We see this repeatedly in numerous films. From the shared ‘dorms’, to the Greek Letter Societies with their frat and sorority houses, to the ‘campus cops’, none of which is a feature of UK universities. It’s clear that expectations and norms are very different on either side of the Atlantic.
The other difference, again as epitomised in much popular culture, is the fact that a significant number of US College students appear to not only meet their life partner whilst studying, but also that becoming engaged at graduation is regarded as an entirely normal occurrence.
That expected journey, and relationship milestone, forms the backbone of this show, which uses a game of Dungeons & Dragons as the lens through which to tell its story.
We begin with a prologue, with our Dungeon Master: Ronny, convincing their friend from High School – The Lacrosse Player: Lucas to join a D&D campaign they are setting up. The jock reluctantly agrees and we jump forwards four years to the group of five’s final night at College and the grand finale to their campaign. With the understanding that they will never play together again.
Some scenes are set within the game world, and these are by far the strongest sections of the script.
The overwhelming majority of the production’s scenes take place in ‘the real world’, and they mostly disappoint.
The five characters who make up the campaign team are shown to be social outcasts, with few social skills, and seemingly no other friends. This is an image which Wizards of the Coast (owners of Dungeons & Dragons) have spent a solid decade trying to shift perception away from.
Lucas plans to propose to girlfriend Myra – who he met in the first week of college, immediately after their graduation ceremony. Myra preempts this by breaking up with him – as the final session of his campaign is starting.
It is very strongly suggested that we aren’t supposed to like Myra. She is shown to have a somewhat over the top hatred for D&D, Lucas’ friends, and Ronny in particular. It’s questionable how the relationship has survived this far to be honest but it’s abundantly obvious that the two were fundamentally unsuited.
The campaign team have somehow also angered Resident’s Assistant Daphne, who is annoyed by the constant noise from their weekly meetings, but who may actually be more annoyed that she wasn’t able to go to a last night of college party.
In an atmosphere where every character is terrified that any breach of any of the multitude of often petty seeming ‘behavioural rules’ will lead to them not being allowed to graduate, the campaign team set out on a quest to reunite Lucas and Myra.
Further cast members keep on being introduced, and we end up with 11 performers altogether. Most of the characters are very thinly drawn, assigned into ‘good’, ‘bad’ or ‘obstacle’ immediately upon meeting them.

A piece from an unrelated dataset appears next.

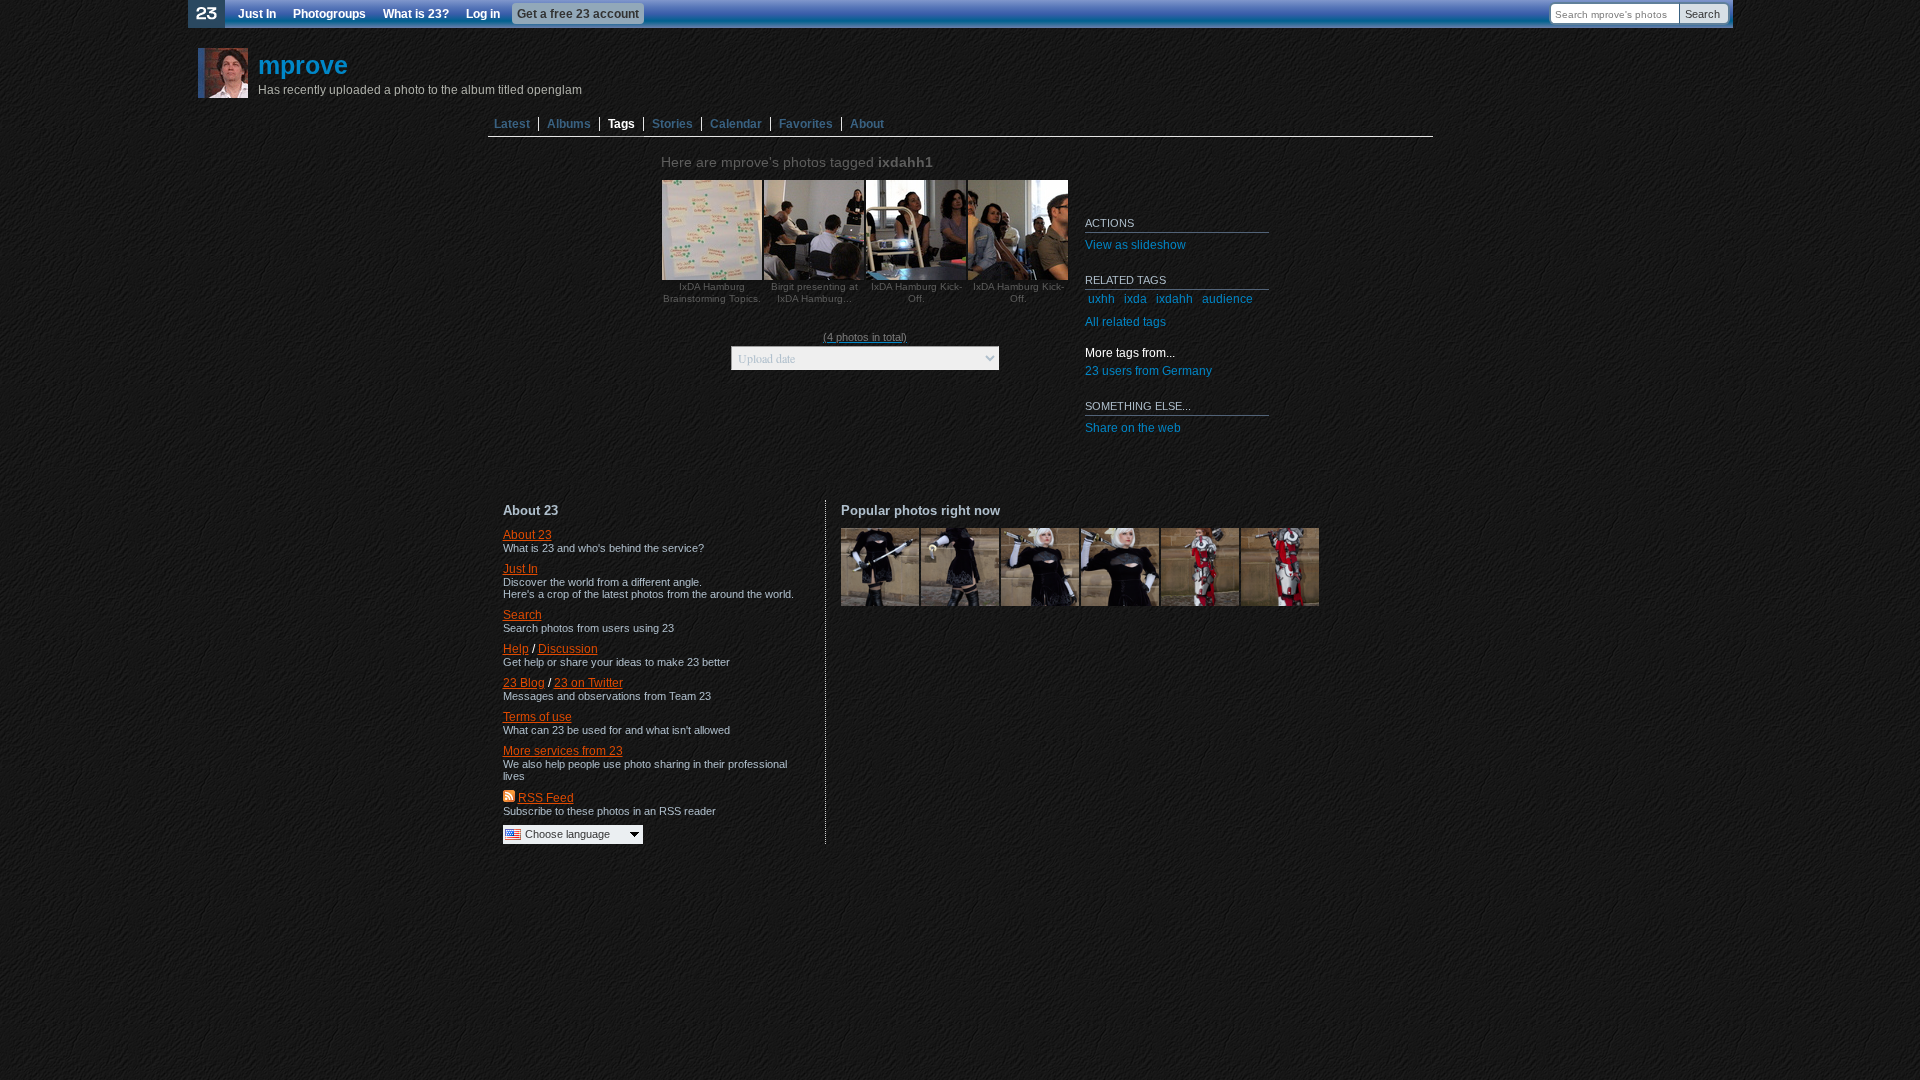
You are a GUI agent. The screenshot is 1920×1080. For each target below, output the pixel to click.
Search (1702, 14)
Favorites (806, 124)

On top of everything else, this is a musical. The songs are fine, but some of them could have benefited with being transposed down slightly, to allow a cast who are trying desperately to make the best of this to perform to the best of their abilities.
There’s a lot of problems here: a group of 21 year olds often seem to act like they are in their 50s. The compulsory heterosexuality is overwhelming, with a sudden lesbian exploration almost entirely fetishised.

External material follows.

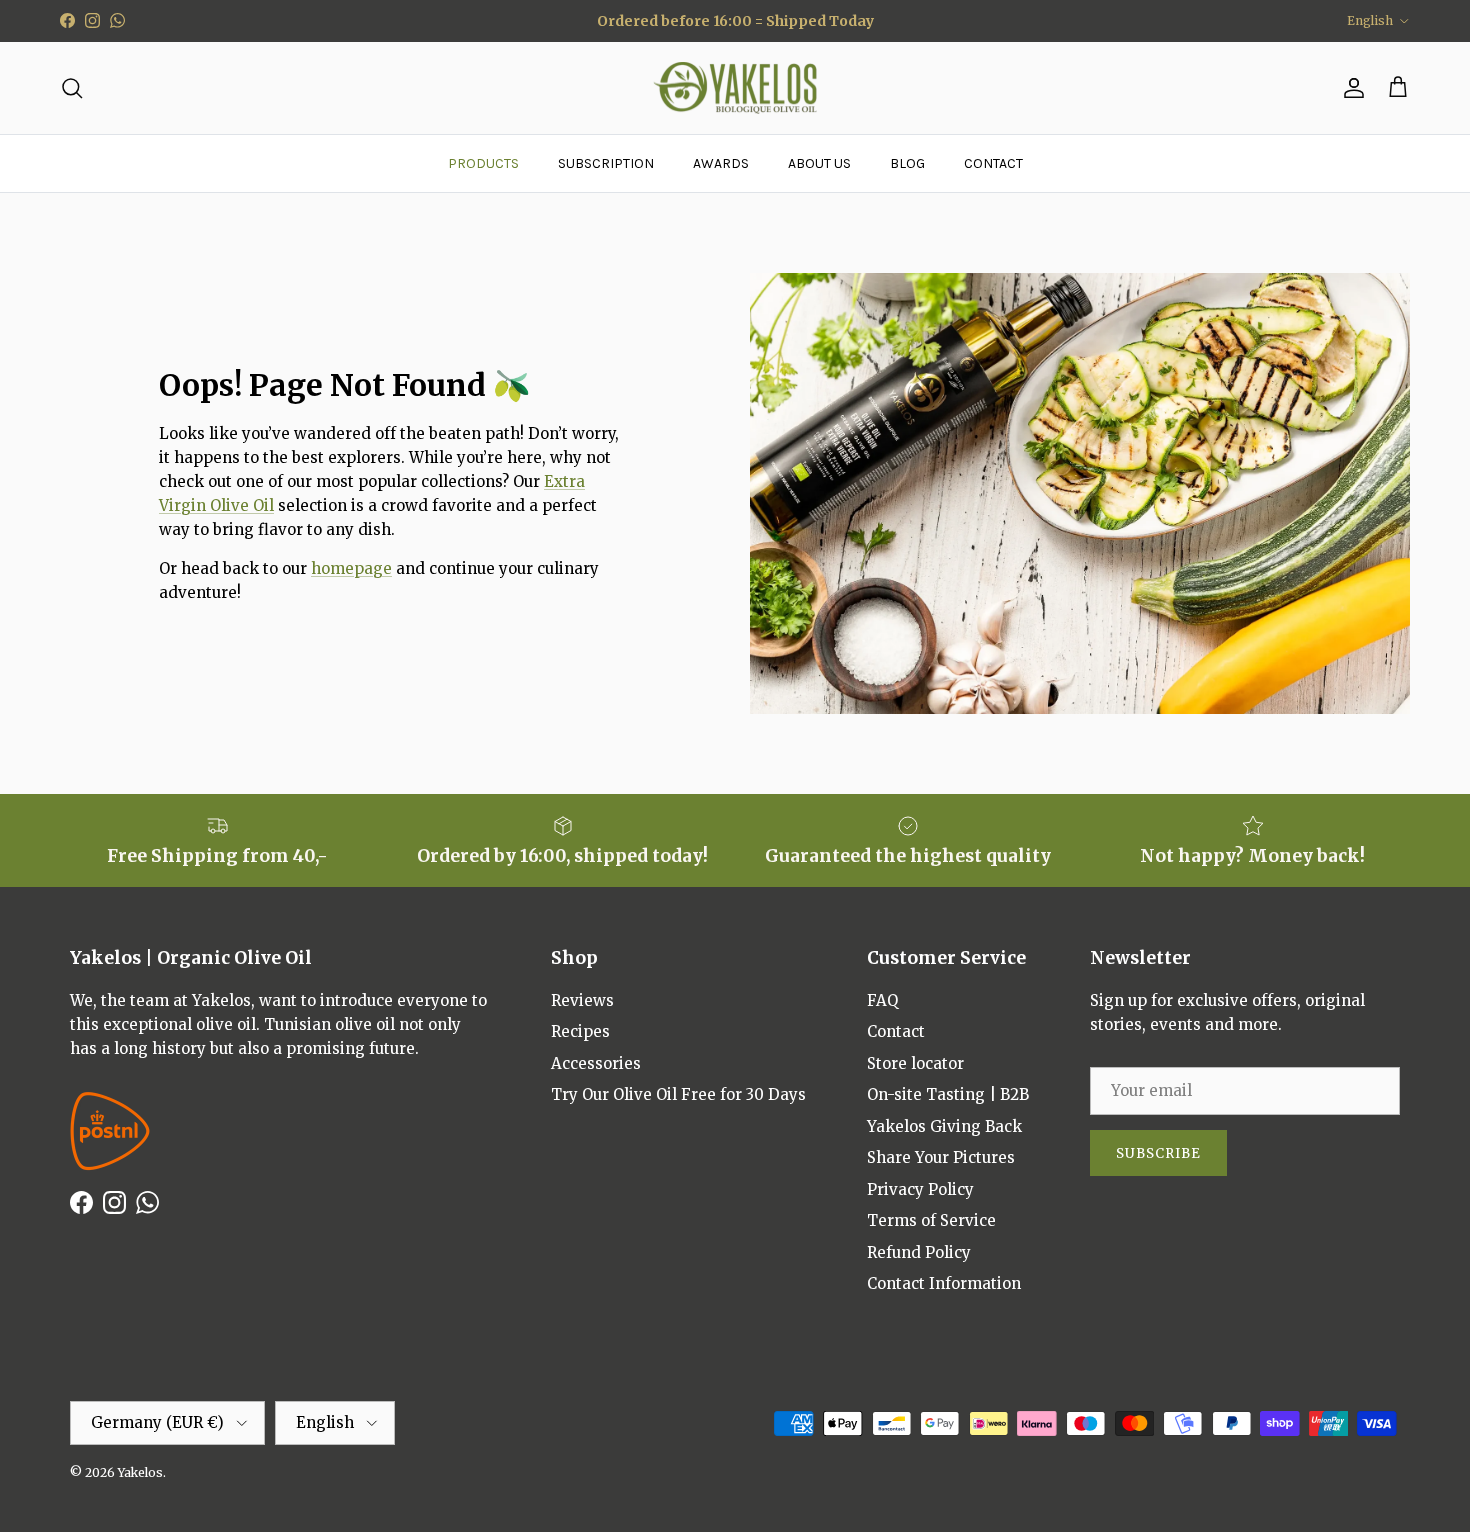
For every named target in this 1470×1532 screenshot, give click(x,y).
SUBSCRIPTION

Myra’s decision to end her relationship with Lucas isn’t accepted. Another two members of the campaign team fall in love in the dying scenes, seemingly out of nowhere.

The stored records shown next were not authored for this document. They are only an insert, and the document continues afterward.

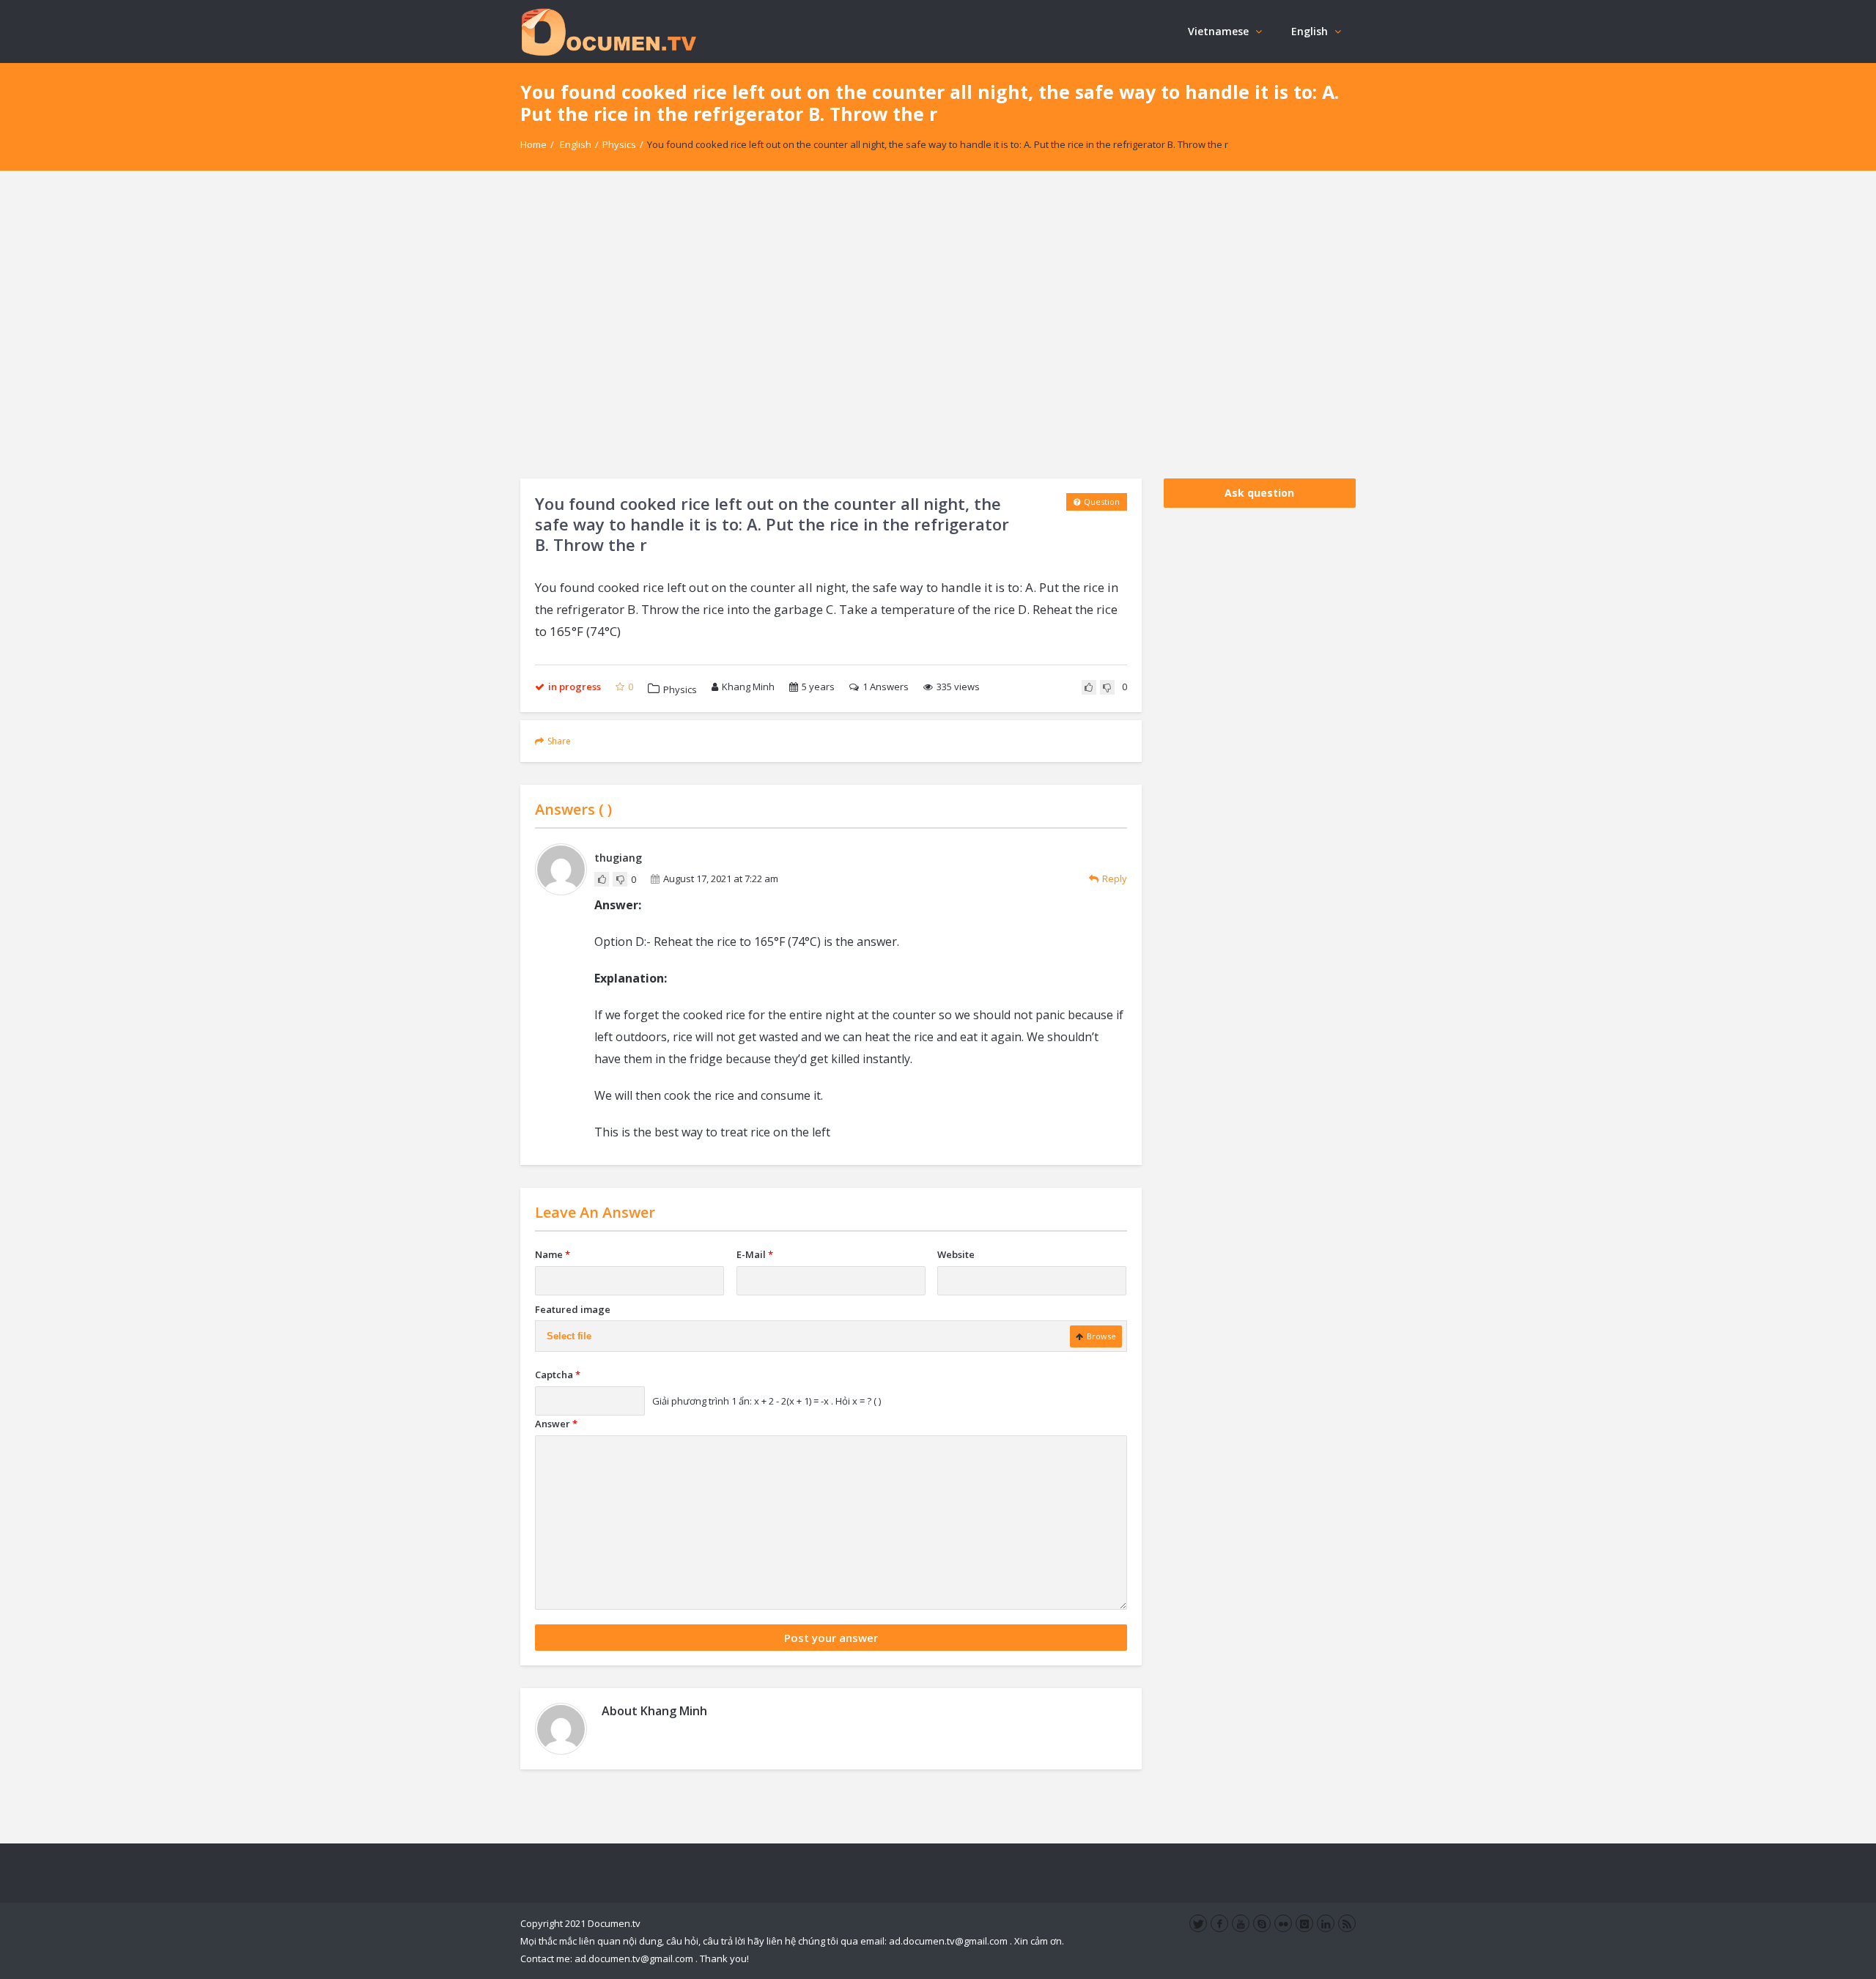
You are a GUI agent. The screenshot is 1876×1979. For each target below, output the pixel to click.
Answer (556, 1423)
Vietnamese (1218, 31)
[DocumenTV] (608, 31)
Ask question (1259, 493)
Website (956, 1254)
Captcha (557, 1374)
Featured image (572, 1309)
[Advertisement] (938, 324)
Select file (569, 1336)
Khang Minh (748, 686)
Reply (1114, 878)
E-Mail (754, 1254)
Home (533, 144)
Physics (619, 144)
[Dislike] (1107, 687)
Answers (886, 686)
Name (552, 1254)
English (1309, 31)
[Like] (1089, 687)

The Dungeon Master and Lucas agree to stay friends. Even though it’s not clear how they ever bonded at High School in the first place.
Indeed, the possibility that a group of D&D players, and university students at that, is 100% heterosexual, is deeply eyebrow raising. When so many queer people have used D&D sessions to work through discoveries about themselves. Here, everyone is playing a character of the same gender as themselves, which just feels very boring and unchallenging.
The cast are trying as much as they can here, but they can’t rescue a fundamentally flawed script. The decision to have the ‘in dungeon’ scenes acted using capes and prop weapons is fun. An inventive way to stage the production when under budgetary constraint.
It’s the lack of fun which makes this whole thing a disappointment. The idea is good, it’s just the execution which fails to work, because the script doesn’t allow it to. An opportunity missed, seemingly generated by rolling a Natural One. Unfortunately, it’s a Critical Fail.